健康ビジネス、次なる焦点はアジアへ【アジア・オセアニア豆知識】
2016年12月21日
近年、健康問題は世界共通の問題となってきています。食生活や運動不足による影響が大きく、特に経済が発展している先進国で深刻な課題となっていることがよくみられます。こうした中、最近では経済成長に伴いアジアでも、先進国と同様に健康問題が国民を悩ます問題となりつつあります。
アジアで浮上してきた健康問題
アジア地域では、 経済の成長に伴い所得が向上し、食の欧米化 が進んでいます。街並にはファーストフード店が立ち並び、砂糖や脂肪の多い高カロリーな食べ物が生活に溶け込むようになりました。また、自動車の普及や鉄道網などの公共交通機関の発達により、歩いて移動する人々の数が減少傾向にあります。
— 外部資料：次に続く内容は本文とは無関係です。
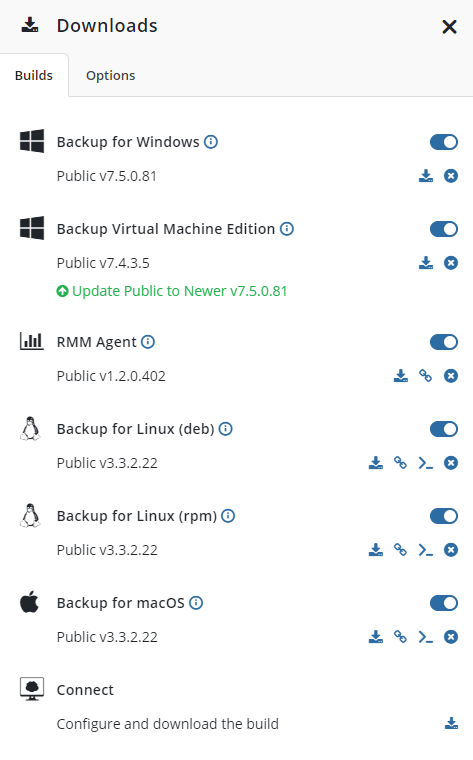Switch to the Options tab
The width and height of the screenshot is (473, 760).
click(x=110, y=76)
こうしたバランスの整っていない食生活や運動不足を背景として、昨今のアジアでは、 生活習慣病が問題視 されてきています。このため、例えば、砂糖を多く含む清涼飲料に課税する“加糖飲料税”、 ファーストフードに“脂肪税”の導入を検討するなど、 各国政府は健康問題を深刻にとらえ、国民の健康に向けて対策を練っているようです。
世界が注目する、アジアの健康市場
政府のみならず、 家計においても健康への関心が徐々に高まりつつあります 。健康維持のためにフィットネスクラブへ通う人や、健康食品を手に取る人が増えてきています。健康商品・サービスの需要が増加し、報道によると、 健康ビジネス市場は、2020年には2015年から約4割程度拡大する見通し です。
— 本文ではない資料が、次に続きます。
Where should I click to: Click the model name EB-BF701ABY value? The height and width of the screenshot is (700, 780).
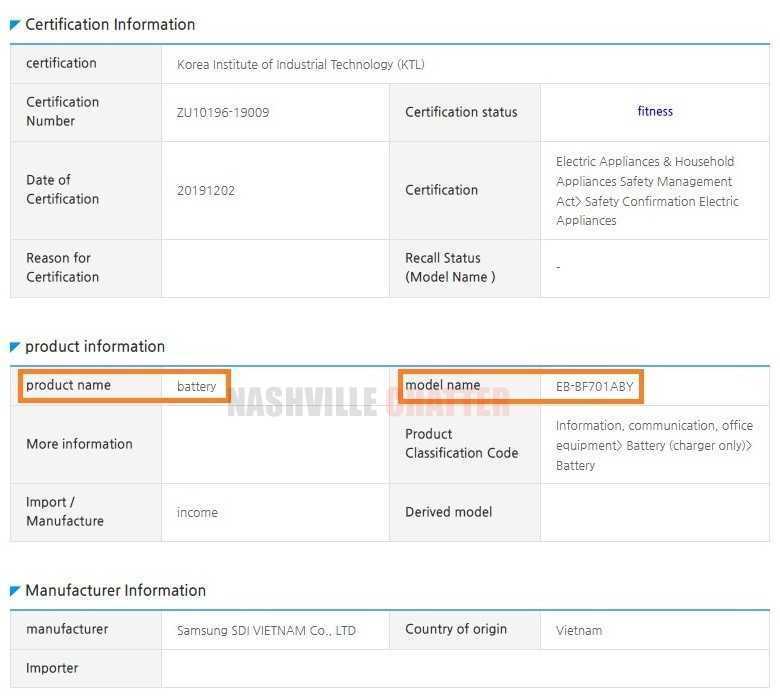pyautogui.click(x=594, y=386)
こうした健康ビジネス市場の拡大を受け、世界各国が アジアを有望な市場 ととらえています。日本では、すでに大手薬品メーカーなどがアジアでの売上高を急速に伸ばしています。また、日本政府も、アジア地域に日本の介護システムを輸出する官民連携プロジェクト「 アジア健康構想 」をスタートさせています。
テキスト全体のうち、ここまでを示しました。